Interestingly enough the authors approach rigor not from what the attributes of the content are (i.e. who much of it, and by whom), but rather from an environment aspect. Rigor emerges from the environment rather than being a predefined constant.  In order for rigor to emerge when the environment is engaging to the learner, when it provides a means to support critical inquiry, when it encourages curiosity when it is dynamic and embracing of unexpected outcomes, and finally when the environment is derivative.  This last one was defined as a "learning environment is attentive and alive, responsive not replicative."
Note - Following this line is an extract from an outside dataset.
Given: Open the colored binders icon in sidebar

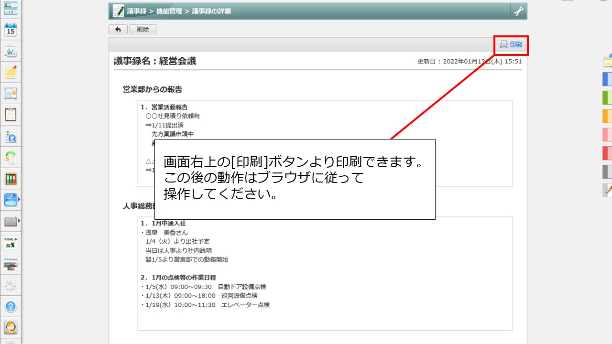Looking at the screenshot, I should pyautogui.click(x=11, y=179).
The one constraint I have with this course (well, other than the course description ;-) ), is the textbook. The department uses the Systematic Design of Instruction by Dick, Carey, and Carey as their foundational book and model. Last summer I developed the course from scratch using DCC as the core organizing principle.  Now, while still important, after the update to the course title and description DCC must share the stage with other elements, so I am re-considering (again) what rigor looks like in this environment.  I am pondering, how I can rework an introductory course to be derivative and to give students a more control in shaping the curriculum (thinking rhizomatically here) beyond having to choose from some finite options...

At the moment, rigor for me is still one of those "I know it when I see it" things.  It would be interesting to discuss this a little further with others who are interested on the topic to see where we land on it.

On another note, and rigor aside, the two things I am keeping and/or expanding are mastery grading (you either pass or you need revision) - I am not going back to numerical grades for anything.  I would prefer that students focus on feedback rather than the numerical grade.  The other part I am keeping is digital badges.  They worked fine last summer, I just need to figure out how to make them better.